▶ **Written problem**
Please repeat everything from "Some of the" down to "or sacred moments.)" in the retreat reflection below, word for word.

▶ **Excerpt provided**
Some of the words that I have been holding in my heartbowl this week:
Satisfaction
Beginning
Balance
Integration
Solitude
Silence

Gratitude List:
1. Chance Encounter #1: Just as I was walking into the center on Monday, I crossed paths with an old friend who just happened to be on solitary silent retreat at the Center for the exact same days that I was.  We greeted each other, entered silence, passed each other throughout the days there, and held a short written conversation with a plan to meet and converse about our retreat experiences on Wednesday morning.  What a gift!  What a holy coincidence. (Some people say there are no coincidences.  I think there are holy coincidences–chance experiences that we mold and turn into holy or sacred moments.)

▶ **Dataset content**
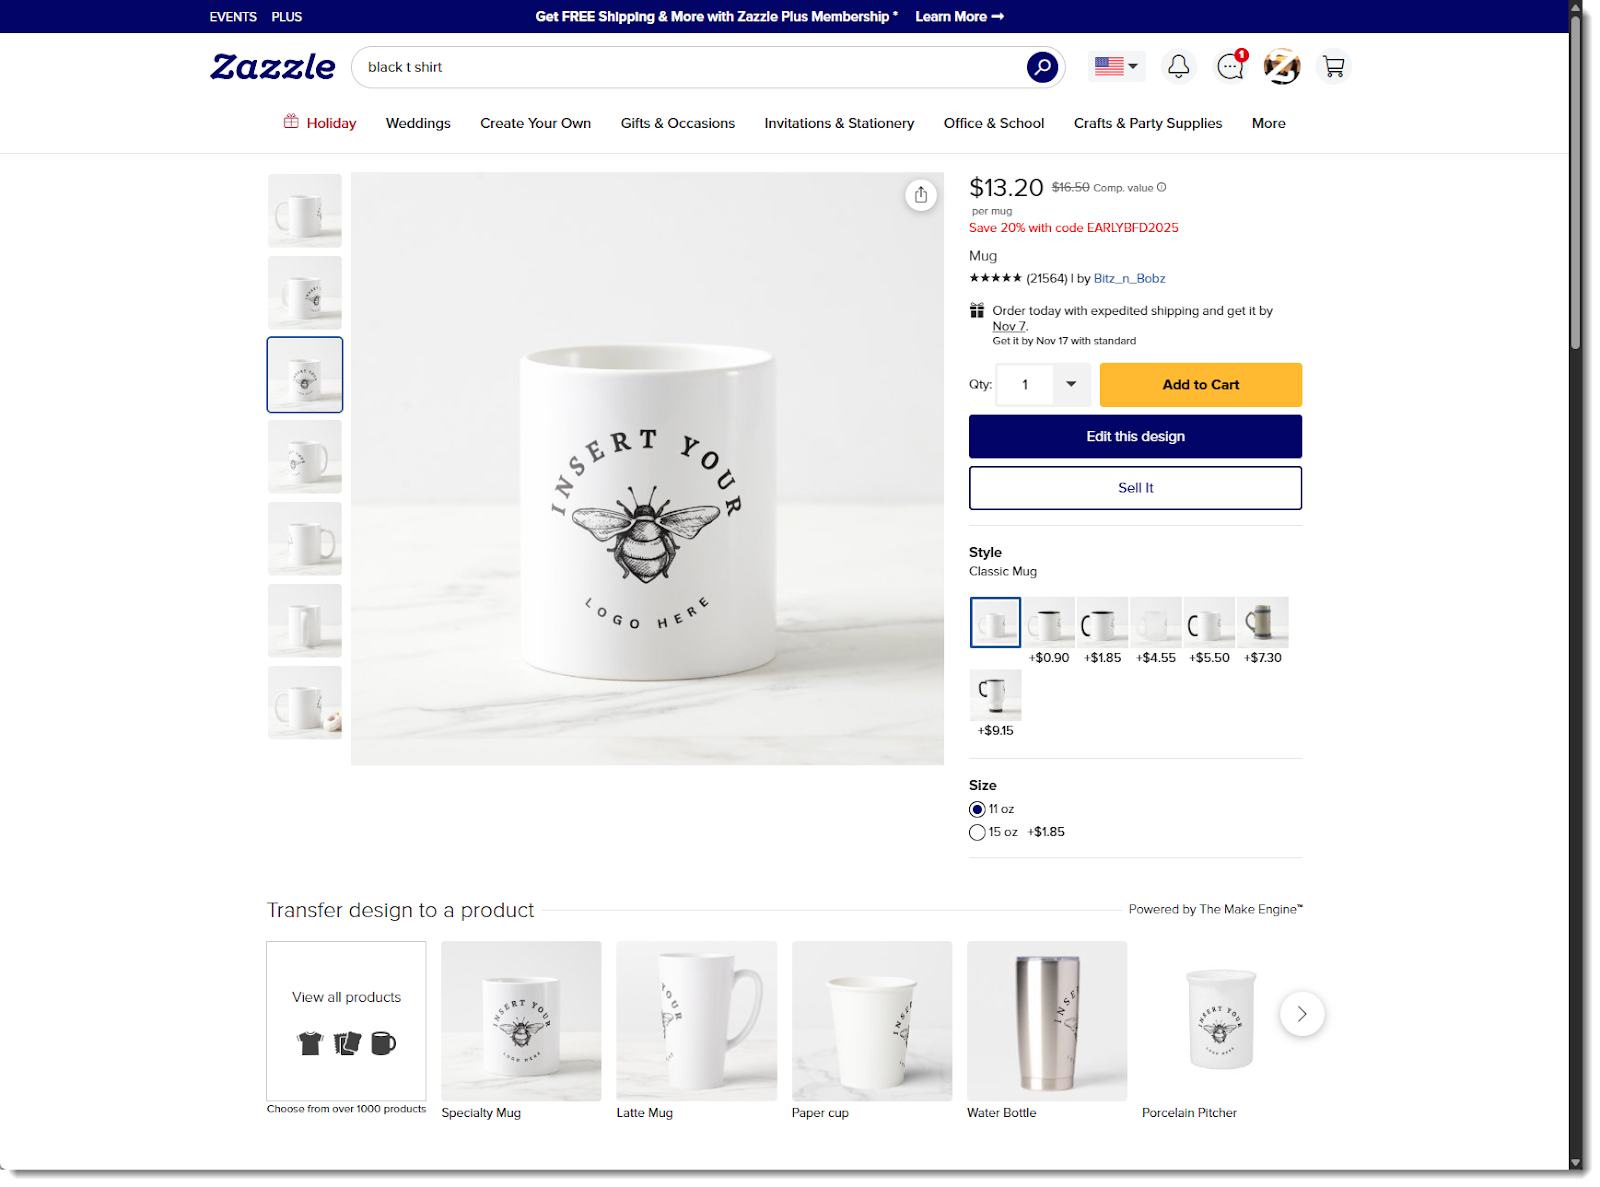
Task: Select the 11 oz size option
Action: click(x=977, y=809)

* * *

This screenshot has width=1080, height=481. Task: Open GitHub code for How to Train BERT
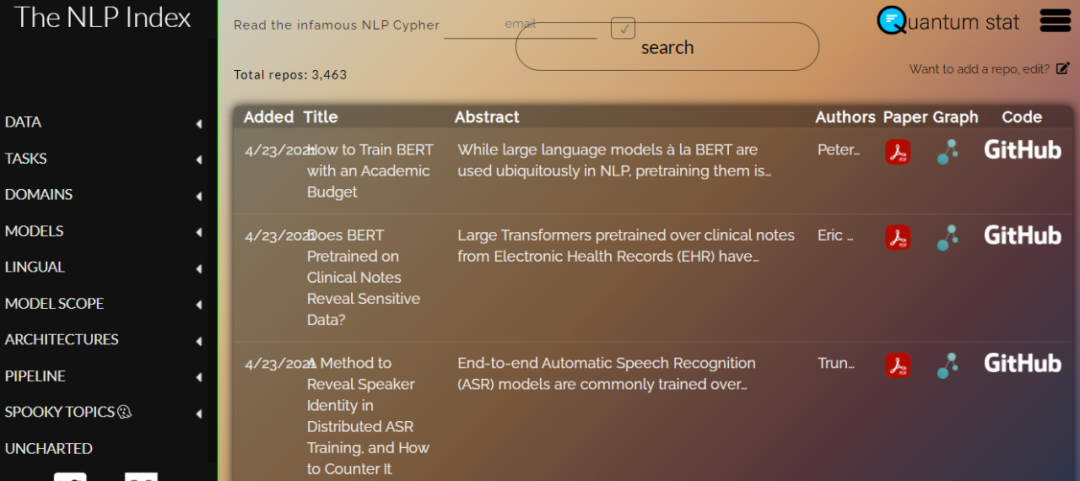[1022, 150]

▶ **Result of this task**
Some of the words that I have been holding in my heartbowl this week:
Satisfaction
Beginning
Balance
Integration
Solitude
Silence

Gratitude List:
1. Chance Encounter #1: Just as I was walking into the center on Monday, I crossed paths with an old friend who just happened to be on solitary silent retreat at the Center for the exact same days that I was.  We greeted each other, entered silence, passed each other throughout the days there, and held a short written conversation with a plan to meet and converse about our retreat experiences on Wednesday morning.  What a gift!  What a holy coincidence. (Some people say there are no coincidences.  I think there are holy coincidences–chance experiences that we mold and turn into holy or sacred moments.)